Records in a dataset
·····

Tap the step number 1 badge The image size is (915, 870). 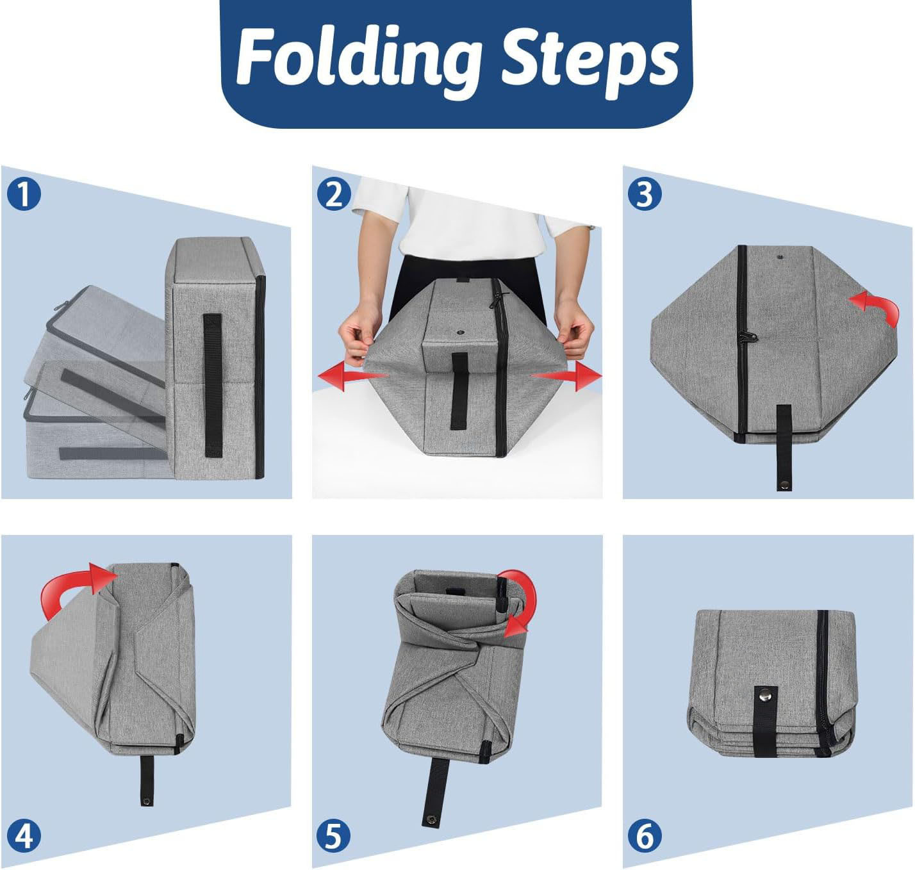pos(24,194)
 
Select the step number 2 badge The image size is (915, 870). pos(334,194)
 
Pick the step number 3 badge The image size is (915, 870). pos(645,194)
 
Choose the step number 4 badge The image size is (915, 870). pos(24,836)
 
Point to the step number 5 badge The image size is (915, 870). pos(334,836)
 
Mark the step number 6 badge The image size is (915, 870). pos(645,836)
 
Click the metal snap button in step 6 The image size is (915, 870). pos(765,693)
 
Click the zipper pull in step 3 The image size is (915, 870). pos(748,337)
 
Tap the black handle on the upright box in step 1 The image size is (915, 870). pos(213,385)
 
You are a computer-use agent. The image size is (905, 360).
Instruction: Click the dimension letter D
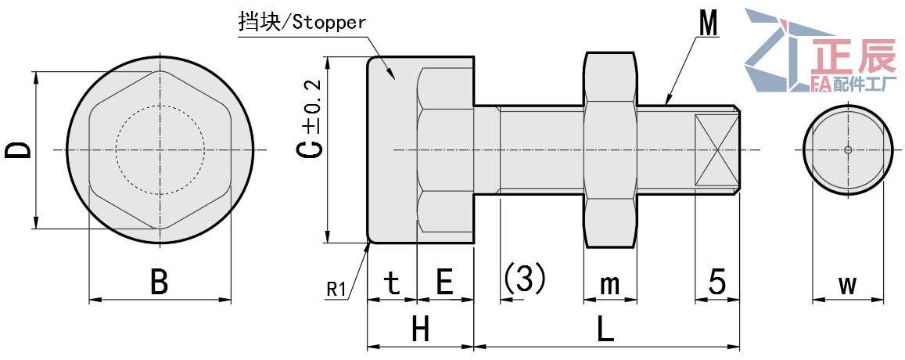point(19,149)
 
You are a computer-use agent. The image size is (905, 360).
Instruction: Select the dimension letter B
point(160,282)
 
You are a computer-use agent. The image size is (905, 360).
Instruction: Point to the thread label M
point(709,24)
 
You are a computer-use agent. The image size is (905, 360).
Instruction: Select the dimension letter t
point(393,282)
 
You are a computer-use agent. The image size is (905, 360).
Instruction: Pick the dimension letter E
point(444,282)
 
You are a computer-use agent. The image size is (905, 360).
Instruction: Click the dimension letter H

·····

Write out every line of the listing from the one containing "Mark the step" down to the one containing "point(709,24)", including both, and leave the pictures out.

Mark the step number 6 badge The image size is (915, 870). pos(645,836)
 
Click the metal snap button in step 6 The image size is (915, 870). pos(765,693)
 
Click the zipper pull in step 3 The image size is (915, 870). pos(748,337)
 
Tap the black handle on the upright box in step 1 The image size is (915, 870). pos(213,385)
 
You are a computer-use agent. The image size is (905, 360).
Instruction: Click the dimension letter D
point(19,149)
 
You are a computer-use agent. The image size is (905, 360).
Instruction: Select the dimension letter B
point(160,282)
 
You are a computer-use agent. The image size is (905, 360).
Instruction: Point to the thread label M
point(709,24)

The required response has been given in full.